The FDA has not approved remdesivir as an orphan drug

At this point, it's important to make something clear: the FDA has not approved remdesivir as an orphan drug. It has designated it as an orphan drug (as of yesterday), which means that Gilead can start tracking all of its expenses for studying remdesivir as a treatment for COVID-19 to satisfy the IRS. But getting something designated as an orphan drug by the FDA is pretty easy—the agency tries to respond to applications within 90 days and doesn't even charge user fees.

Getting FDA approval as an orphan drug is another matter—that requires actual clinical data, and approval typically happens four or five years after designation. (In remdesivir's case, I could see approval happening much quicker given the public health emergency, but again it would still require clinical trial data to be collected, analyzed, and then reviewed.) This approval is by no means guaranteed; Gilead applied for orphan drug status for remdesivir in September 2014 as a treatment for Ebola. But as of March 2020, that approval has not been granted.

Is it time to grab my torch and pitchfork?

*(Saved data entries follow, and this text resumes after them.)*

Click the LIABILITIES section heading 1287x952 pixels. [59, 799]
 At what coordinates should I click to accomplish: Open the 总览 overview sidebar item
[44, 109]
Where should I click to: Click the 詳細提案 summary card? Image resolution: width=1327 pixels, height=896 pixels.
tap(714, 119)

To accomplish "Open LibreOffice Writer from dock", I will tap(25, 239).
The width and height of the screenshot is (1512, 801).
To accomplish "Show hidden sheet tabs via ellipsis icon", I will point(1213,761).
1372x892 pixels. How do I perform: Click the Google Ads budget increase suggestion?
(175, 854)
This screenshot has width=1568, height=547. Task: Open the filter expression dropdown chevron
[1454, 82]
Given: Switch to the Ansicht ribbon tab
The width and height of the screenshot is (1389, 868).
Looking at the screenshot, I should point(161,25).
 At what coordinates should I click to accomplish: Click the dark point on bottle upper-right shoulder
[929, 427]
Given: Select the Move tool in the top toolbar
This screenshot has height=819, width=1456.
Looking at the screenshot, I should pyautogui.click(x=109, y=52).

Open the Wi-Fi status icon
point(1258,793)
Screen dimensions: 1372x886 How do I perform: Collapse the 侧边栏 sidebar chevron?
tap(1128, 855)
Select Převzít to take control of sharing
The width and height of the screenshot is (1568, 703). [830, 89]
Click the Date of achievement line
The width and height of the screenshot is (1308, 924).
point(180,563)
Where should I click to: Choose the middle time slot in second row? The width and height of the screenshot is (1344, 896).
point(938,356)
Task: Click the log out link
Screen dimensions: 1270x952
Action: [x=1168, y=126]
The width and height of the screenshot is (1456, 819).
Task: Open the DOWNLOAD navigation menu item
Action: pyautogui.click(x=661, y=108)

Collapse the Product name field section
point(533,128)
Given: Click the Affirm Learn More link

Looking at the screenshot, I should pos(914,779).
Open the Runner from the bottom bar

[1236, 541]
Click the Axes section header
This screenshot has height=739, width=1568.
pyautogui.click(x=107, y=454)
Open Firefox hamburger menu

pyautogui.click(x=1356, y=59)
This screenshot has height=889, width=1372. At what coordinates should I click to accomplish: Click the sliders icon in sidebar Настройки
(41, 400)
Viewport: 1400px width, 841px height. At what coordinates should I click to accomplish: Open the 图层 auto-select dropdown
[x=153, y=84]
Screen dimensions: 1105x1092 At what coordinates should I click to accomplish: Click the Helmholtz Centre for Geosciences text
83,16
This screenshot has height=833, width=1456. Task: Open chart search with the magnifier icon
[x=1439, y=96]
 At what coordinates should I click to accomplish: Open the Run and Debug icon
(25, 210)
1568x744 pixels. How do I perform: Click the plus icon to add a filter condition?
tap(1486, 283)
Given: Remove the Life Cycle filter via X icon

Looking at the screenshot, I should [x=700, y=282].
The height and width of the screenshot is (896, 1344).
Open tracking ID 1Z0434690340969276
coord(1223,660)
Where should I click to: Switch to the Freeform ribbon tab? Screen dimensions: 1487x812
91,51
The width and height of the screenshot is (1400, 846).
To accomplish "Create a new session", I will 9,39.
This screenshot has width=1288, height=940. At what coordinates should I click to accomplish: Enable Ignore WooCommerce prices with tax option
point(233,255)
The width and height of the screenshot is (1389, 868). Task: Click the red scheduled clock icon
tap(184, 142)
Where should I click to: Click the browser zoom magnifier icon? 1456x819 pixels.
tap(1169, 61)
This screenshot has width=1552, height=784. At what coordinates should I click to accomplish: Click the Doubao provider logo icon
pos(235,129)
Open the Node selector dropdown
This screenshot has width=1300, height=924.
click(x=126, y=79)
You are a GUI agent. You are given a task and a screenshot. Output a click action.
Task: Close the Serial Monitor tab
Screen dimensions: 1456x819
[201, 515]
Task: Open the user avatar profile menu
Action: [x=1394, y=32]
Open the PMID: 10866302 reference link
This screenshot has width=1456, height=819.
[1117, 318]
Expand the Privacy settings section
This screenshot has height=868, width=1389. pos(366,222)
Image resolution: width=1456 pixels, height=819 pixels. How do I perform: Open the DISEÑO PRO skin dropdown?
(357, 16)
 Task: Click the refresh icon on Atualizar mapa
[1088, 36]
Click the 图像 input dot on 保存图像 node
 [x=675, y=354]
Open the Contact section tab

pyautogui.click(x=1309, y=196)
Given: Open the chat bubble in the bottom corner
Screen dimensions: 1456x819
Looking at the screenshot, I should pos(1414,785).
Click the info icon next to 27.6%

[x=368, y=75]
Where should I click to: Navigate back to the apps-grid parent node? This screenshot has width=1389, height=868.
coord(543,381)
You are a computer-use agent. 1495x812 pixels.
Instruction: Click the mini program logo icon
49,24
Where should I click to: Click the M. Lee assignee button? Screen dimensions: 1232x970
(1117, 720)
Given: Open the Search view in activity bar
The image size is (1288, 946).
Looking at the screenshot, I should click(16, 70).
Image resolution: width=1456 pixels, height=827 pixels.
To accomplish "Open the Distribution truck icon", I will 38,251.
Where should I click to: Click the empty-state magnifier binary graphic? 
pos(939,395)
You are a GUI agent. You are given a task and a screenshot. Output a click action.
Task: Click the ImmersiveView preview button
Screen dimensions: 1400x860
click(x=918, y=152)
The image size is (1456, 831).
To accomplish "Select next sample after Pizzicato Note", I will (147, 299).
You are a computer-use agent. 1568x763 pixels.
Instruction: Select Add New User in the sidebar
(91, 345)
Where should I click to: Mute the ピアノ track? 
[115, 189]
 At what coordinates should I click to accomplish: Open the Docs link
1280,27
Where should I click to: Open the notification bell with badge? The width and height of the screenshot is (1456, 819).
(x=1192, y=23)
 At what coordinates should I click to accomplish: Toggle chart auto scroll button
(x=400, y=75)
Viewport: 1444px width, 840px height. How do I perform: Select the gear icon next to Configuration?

In its article, The Intercept notes that Gilead is no longer allowing new patients access to remdesivir through a "compassionate use" exemption that allows a drug to be given to a patient for a disease for which that drug was not FDA approved. But we should also note that, until the clinical trials are complete, it's yet to be proven that remdesivir will actually be effective with SARS-CoV-2 infections. A Phase 3 clinical trial is underway in the US, but it only began in February. (Another trial is also underway in China.) And the seven years of orphan drug exclusivity—and those potentially outrageous prices—can only happen after any FDA approval.